__RAW DATA__.
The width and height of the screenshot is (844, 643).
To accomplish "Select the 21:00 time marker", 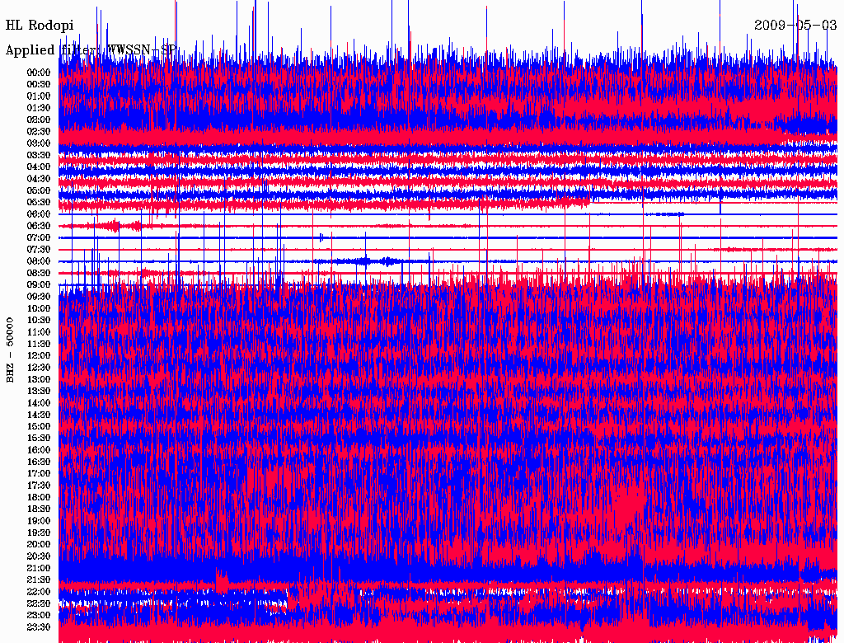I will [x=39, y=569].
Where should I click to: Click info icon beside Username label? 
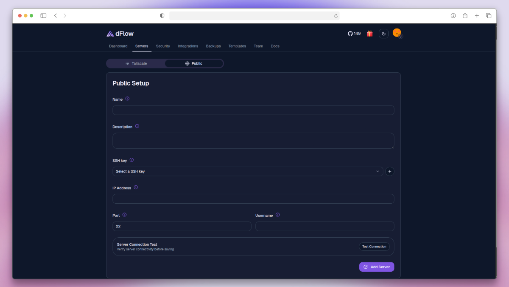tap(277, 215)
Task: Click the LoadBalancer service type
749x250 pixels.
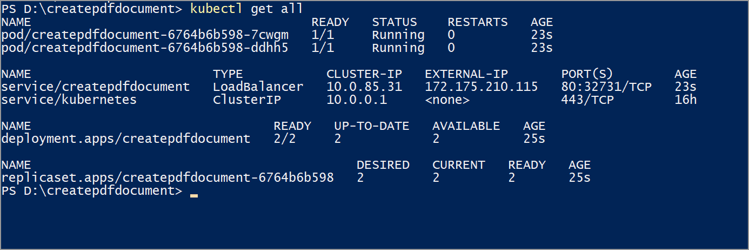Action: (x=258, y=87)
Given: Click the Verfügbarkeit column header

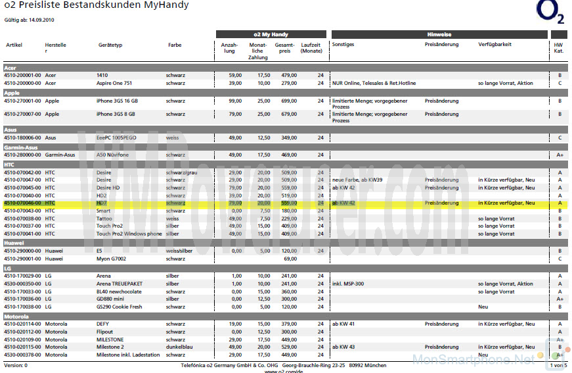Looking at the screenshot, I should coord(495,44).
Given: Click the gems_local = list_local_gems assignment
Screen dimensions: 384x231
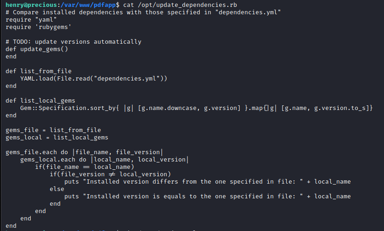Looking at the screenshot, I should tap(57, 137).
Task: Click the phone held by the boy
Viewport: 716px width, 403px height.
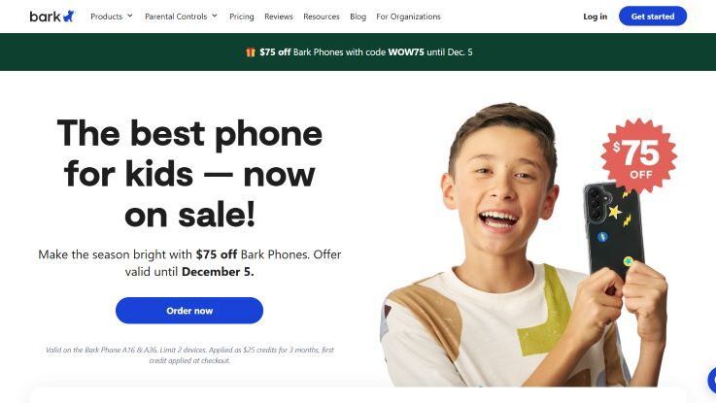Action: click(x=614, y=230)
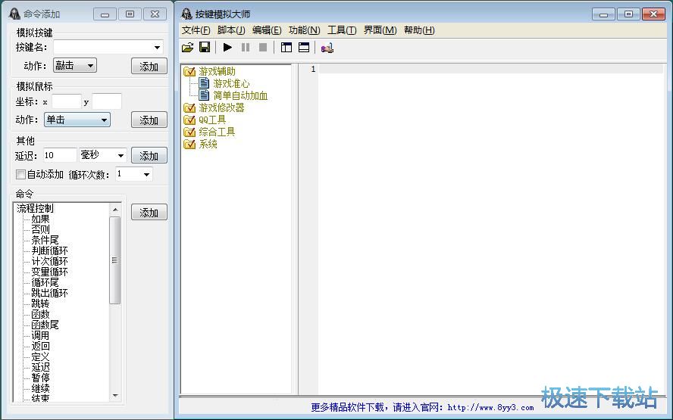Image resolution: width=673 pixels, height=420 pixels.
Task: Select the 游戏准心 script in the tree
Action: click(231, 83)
--
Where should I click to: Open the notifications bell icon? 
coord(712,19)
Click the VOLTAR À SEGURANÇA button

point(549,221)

__REQUIRED WORK__. Starting at the line with "749x250 pixels." in the entries above, write out every line exactly until the line with "Task: Click the phone held by the boy" has been written. Include no pictures and nothing more.

__ANSWER TO THIS TASK__.
749x250 pixels.
Action: (x=258, y=87)
Given: Click the Verfügbarkeit column header

Looking at the screenshot, I should coord(495,44).
Given: Click the gems_local = list_local_gems assignment
Screen dimensions: 384x231
Looking at the screenshot, I should tap(57, 137).
Task: Click the phone held by the boy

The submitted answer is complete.